Unfortunately in politics, the frequent result of winning is retribution. Lord Acton said, “Power tends to corrupt and absolute power corrupts absolutely.”
The part of the equation that Lord Acton didn’t factor in is that it takes absolute power to corrupt people of good character. Small people can be corrupted by a minuscule amount of power.
Unfortunately, the Republicans in the White House and Congress have shown that they are more than willing to exercise their newfound legislative majority to discriminate against minorities in our culture, including immigrants, refugees and those whose faith isn’t a doctrine preferred by the majority.
At the Conservative Political Action Conference (CPAC) last week, we were led to believe that conservatives like:
— Donald Trump – the gathering gave him a 93 percent approval rating.
— Fascism – They actually invited Marion Maréchal-Le Pen of France to speak at the event.
— Unchecked sexual abuse and harassment – Conservative writer Mona Charen was booed and had to be escorted out of the building when she mentioned that sexual misconduct claims about the president had gone uninvestigated and unpunished.
Things conservatives don’t like:
— Legal immigration – A speaker was booed when he talked about a beautiful naturalization ceremony for a legal immigrant to become a U.S. citizen.

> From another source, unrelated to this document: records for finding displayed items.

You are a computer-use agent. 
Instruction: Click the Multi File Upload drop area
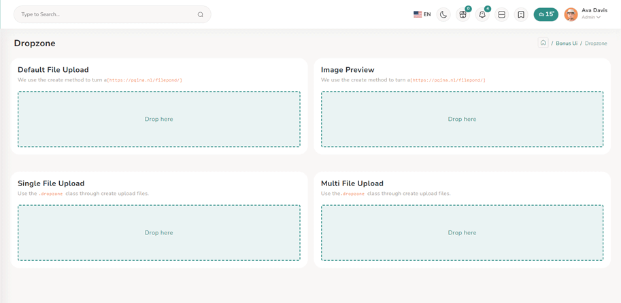tap(462, 232)
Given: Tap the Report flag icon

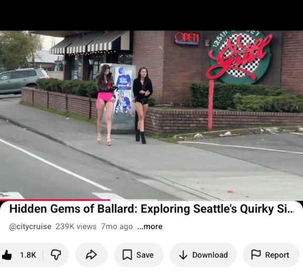Looking at the screenshot, I should [256, 254].
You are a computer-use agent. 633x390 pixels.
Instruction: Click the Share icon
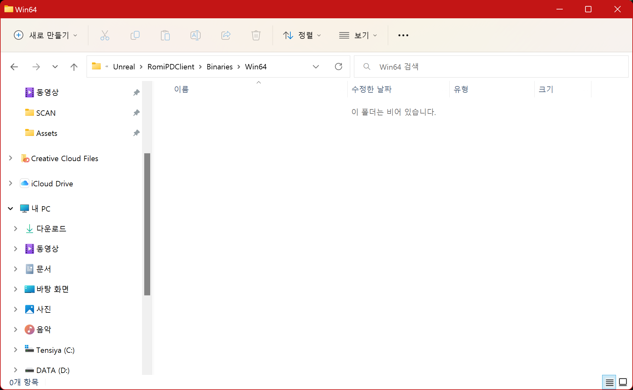pyautogui.click(x=226, y=35)
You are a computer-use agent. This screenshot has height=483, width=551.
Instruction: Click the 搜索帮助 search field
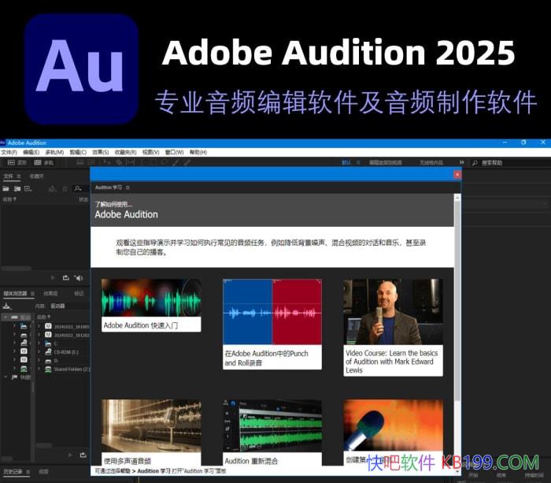[504, 162]
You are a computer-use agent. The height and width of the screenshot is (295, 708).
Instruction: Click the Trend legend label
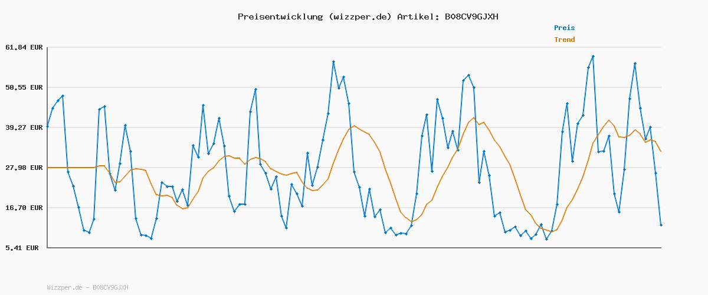564,40
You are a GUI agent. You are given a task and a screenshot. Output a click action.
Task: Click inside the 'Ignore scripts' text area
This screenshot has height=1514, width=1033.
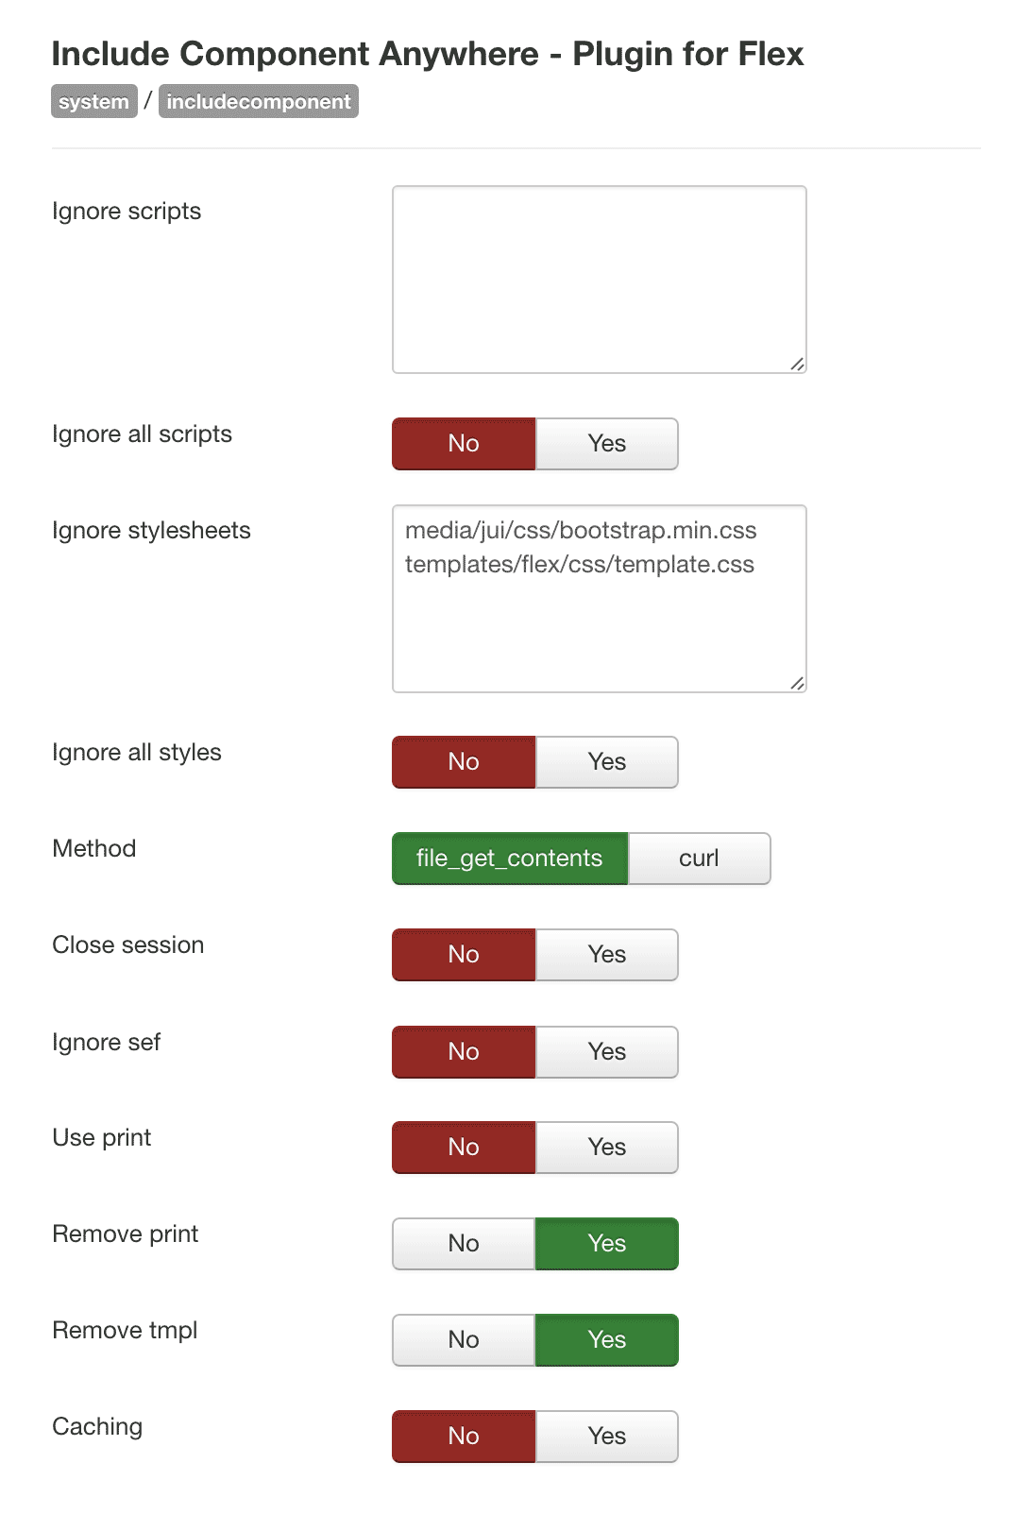(x=599, y=278)
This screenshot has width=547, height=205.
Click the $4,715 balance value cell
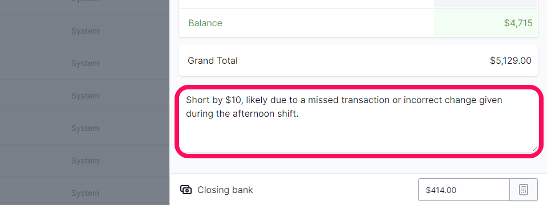coord(485,23)
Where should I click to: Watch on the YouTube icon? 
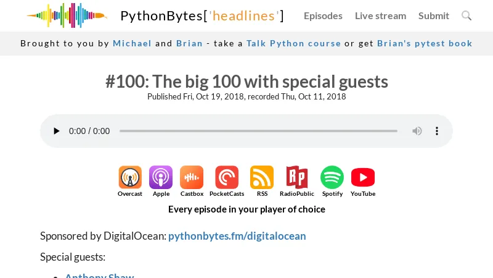363,177
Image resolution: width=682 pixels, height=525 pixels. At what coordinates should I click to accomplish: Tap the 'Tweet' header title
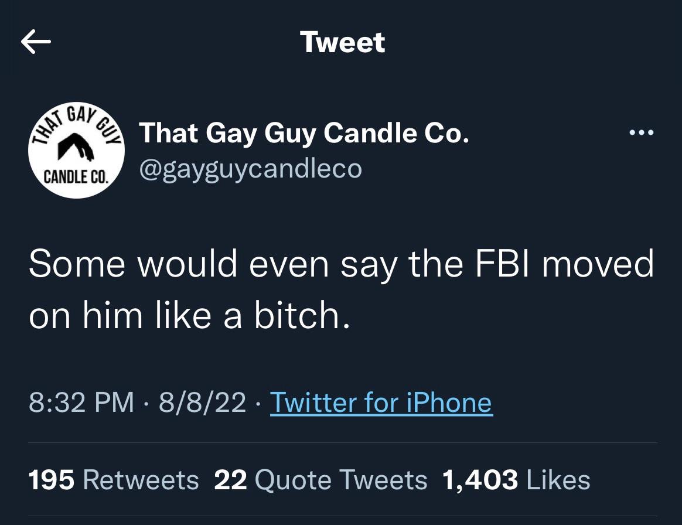342,42
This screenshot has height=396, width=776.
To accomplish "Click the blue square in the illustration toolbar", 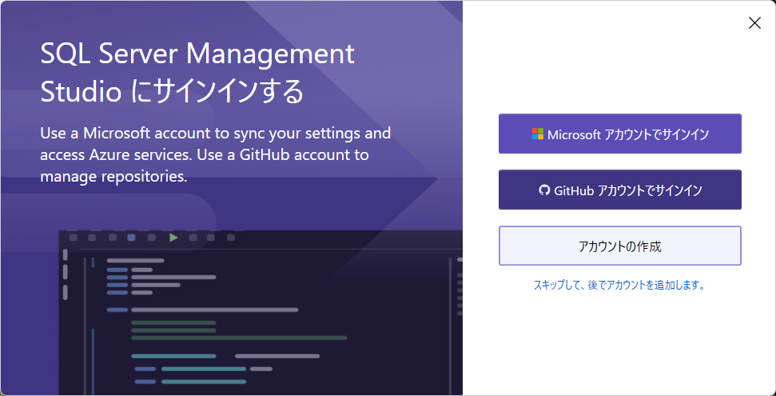I will (131, 238).
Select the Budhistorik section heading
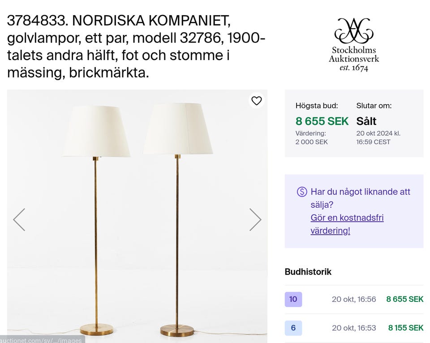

According to Breitbart, 75 percent of those at CPAC would not only like to end illegal immigration, but they also want to limit legal immigration.
— Black people – The CPAC Communications Director stood at a podium and announced that the party had been wrong to select “a black guy” as the head of the Republican National Committee. It wasn’t some hidden tape that was released later. He was at a podium with a microphone. He later apologized to Michael Steele who politely declined to accept the apology.
— Any gun control legislation. CPAC allowed NRA head Wayne LaPierre to speak this year. After another school shooting, LaPierre lamented that everyone blames the NRA after mass shootings simply because they support policies that make school shootings much more likely and easier to commit.
“It’s not a safety issue, it’s a political issue,” LaPierre said. “They care more about control. Their goal is to eliminate the Second Amendment and our firearms freedoms so they can eliminate all individual freedoms.”
I haven’t heard any actual calls to do away with the Second Amendment, but school shootings where children die needlessly do raise the appetite of the voting population for gun control ideas. Even President Donald Trump listed some ideas for gun control last week after the shooting.
But if you want to see how a small amount of power can be abused in a big way, you need to look no further than the Oklahoma State House of Representatives.
Before each legislative session begins, the legislative body still has a Chaplain of the Day come in to give a little devotion, say a blessing or just pray over the House.
The legislator who is tasked with planning the Chaplain of the Day has pretty unchecked authority to determine who will speak to the members each day. There is no committee. The Speaker of the House appoints someone to handle it and they unilaterally decide.
If you don’t see the potential issue there, you haven’t been around politics much.
Rep. Chuck Strohm from Jenks was granted the right and responsibility to handle this year’s chaplains of the week or day — depending on the situation. He proved that there should be a formal set of rules set by the body and not just one representative
Rep. Strohm decided that any chaplain should be from the legislator’s own house of worship. There are many questions.
— How often do I have to attend for it to be my “house of worship?” If I go to a mosque and a synagogue once a year, does that count? I have attended services at an Ethiopian Orthodox church this year. Is that good enough?
— If a representative is an atheist, are they not allowed to nominate a chaplain?
— Why was there a need to set this policy?
Obviously, the intent is fully discriminatory. Rep. Jason Dunnington actually invited a Muslim Imam to be a chaplain. A rabbi could have been included without this rule. The Oklahoma legislature is overwhelmingly made up of those who claim membership in traditional Christian denominations.
I claim a similar background. However, I am confused. I thought representatives were elected to represent all of the people in their district. If the policy said the chaplain had to come from a member’s own district, I would understand.
I don’t see how Speaker of the House Charles McCall can allow this policy to continue. The idea of getting elected isn’t supposed to be to enrich your friends and punish your enemies.
Where are the public servants? We should demand better of those who ask for our votes and claim to represent us.